Apesar das preocupações, Toivonen não tirou o pé. Na manhã de sexta-feira, dia 2 de maio, continuou a alargar a diferença para a concorrência, mas cada vez que parava, no final das classificativas, comentava que tinha dificuldades em manter o carro na estrada, porque este não era balanceado o suficiente. E isso o fazia cansar ainda mais, por causa do seu estado debilitado de saúde.

 

 

No final da 17ª classificativa, a diferença entre ele e o segundo classificado era superior a minuto e meio. A seguir, era a especial Corte-Taverna, e ele iria fazer de pedal a fundo, como se fosse ele a perseguir o primeiro classificado. Por esta altura, já se queixava do cansaço: “Esta manhã, corremos o equivalente a um rali inteiro. Não está a ser fácil manter o ritmo”.

 

Mesmo assim, lançou-se para mais uma classificativa. Seria a sua última.

 

SEM TESTEMUNHAS

 

O acidente aconteceu por volta do sétimo quilómetro da classificativa, uma curva à esquerda.
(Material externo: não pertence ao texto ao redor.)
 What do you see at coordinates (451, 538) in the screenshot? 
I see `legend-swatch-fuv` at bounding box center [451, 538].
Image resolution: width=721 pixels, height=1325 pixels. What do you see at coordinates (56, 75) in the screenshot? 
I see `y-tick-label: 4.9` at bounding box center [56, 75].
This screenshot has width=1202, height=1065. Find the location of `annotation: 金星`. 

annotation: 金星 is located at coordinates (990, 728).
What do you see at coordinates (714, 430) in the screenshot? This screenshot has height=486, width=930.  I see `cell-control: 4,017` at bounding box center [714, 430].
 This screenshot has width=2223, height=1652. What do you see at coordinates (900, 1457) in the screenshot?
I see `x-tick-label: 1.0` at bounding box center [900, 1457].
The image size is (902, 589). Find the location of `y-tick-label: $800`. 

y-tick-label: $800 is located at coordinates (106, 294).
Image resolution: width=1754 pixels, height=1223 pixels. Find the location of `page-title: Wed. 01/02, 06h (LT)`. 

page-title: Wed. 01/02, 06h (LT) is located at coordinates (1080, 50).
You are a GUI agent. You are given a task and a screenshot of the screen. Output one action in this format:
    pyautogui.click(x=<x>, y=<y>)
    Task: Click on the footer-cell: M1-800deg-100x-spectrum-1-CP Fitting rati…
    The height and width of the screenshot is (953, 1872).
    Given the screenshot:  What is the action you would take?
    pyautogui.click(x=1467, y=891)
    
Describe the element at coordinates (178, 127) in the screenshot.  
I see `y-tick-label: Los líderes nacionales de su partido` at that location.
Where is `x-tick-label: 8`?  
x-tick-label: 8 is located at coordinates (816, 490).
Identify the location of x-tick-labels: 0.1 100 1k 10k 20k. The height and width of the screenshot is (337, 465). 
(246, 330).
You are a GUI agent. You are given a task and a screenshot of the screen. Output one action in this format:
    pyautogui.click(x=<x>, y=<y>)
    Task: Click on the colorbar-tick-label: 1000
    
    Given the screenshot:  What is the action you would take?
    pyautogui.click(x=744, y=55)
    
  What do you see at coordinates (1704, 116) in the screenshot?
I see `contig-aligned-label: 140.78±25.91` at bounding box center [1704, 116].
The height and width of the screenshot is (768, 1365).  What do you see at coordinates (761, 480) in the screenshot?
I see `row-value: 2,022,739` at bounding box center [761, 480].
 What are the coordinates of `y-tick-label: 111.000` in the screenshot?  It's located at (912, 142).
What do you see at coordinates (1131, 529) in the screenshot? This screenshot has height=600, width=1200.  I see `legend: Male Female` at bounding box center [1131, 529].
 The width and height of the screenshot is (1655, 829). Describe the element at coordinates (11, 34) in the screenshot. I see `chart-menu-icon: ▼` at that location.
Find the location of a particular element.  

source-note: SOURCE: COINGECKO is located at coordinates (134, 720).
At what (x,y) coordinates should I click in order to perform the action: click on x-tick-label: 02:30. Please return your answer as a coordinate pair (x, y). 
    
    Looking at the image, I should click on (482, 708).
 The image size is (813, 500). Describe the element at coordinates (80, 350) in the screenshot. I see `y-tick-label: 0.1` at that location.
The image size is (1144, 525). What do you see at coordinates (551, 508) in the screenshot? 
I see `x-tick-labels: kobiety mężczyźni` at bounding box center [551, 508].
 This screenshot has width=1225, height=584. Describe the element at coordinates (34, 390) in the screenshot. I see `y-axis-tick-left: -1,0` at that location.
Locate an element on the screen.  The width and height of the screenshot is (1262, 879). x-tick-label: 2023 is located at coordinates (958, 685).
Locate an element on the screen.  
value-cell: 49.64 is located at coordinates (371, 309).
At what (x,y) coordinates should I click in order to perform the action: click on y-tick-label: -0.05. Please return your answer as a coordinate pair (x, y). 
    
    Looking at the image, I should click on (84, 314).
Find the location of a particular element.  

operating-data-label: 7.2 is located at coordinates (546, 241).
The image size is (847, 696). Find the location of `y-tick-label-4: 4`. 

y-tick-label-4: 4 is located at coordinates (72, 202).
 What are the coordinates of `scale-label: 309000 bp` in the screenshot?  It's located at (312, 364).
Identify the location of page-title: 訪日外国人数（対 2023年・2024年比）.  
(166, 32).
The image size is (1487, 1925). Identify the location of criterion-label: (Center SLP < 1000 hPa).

Nesse local, Toivonen seguiu em frente e caiu ribanceira abaixo, chocando contra uma árvore. O depósito de combustível rompeu-se, causando fogo quase de imediato. As imagens do acidente foram captadas e mais de 800 metros de distância, e não havia testemunhas no local.

 

 

O primeiro carro a chegar foi do seu companheiro de equipa, o italiano Massimo Biasion. Desesperado, comunicou à base via rádio para que fossem buscar socorro, mas ele e o seu navegador, Tiziano Siviero, tinham também reparado que eles não estavam fora do Lancia. Em poucos minutos, soube-se de toda a dimensão da tragédia, especialmente quando se viu os restos calcinados do carro. Toivonen e o seu navegador, o italo-americano Sergio Cresto, tiveram morte imediata. Tinham 29 e 30 anos, respectivamente. A Lancia, em sinal de luto, retirou os seus carros do rali, e este prosseguiu por mais um dia, com Bruno Saby como vencedor. Mas ninguém comemorou no pódio.

 

A morte de Toivonen teve ondas de choque no automobilismo, mostrando que esses carros estavam cada vez mais velozes. O público, ainda a digerir os acontecimentos em Portugal, exigiu medidas, e a FISA deu-as, de modo radical: o Grupo B seria banido no final do ano, e os Grupo A seriam promovidos. Dias depois, mais acidentes mortais como o do italiano Elio de Angelis, na Formula 1, fizeram com que os motores Turbo fossem banidos do automobilismo no final de 1988.

 

 

Até hoje se especula sobre o que aconteceu naquele acidente. Não houve marcas de travagem no local, e muito se fala sobre o que teve. Estava debilitado por causa da constipação, logo, poderia ter cedido ao cansaço, mas anos depois, Malcom Wilson (que depois de terminar a sua carreira, tornou-se diretor da M-Sport, preparando os carros da Ford para o WRC) contou que Toivonen se queixava de “blacakouts” após um acidente que tivera em 1984, no Rally Costa Smeralda, onde sofrera uma fratura no pescoço, ficando imobilizado por algum tempo.

 

Uma coisa é certa: naquele dois de maio de 1986, não só foram dois pilotos que saíram da vida para passar à História: foi todo um período na história dos ralis. E até aos dias de hoje, as pessoas recordam o Grupo B como o período onde os pilotos guiavam os carros mais selvagens do seu tempo.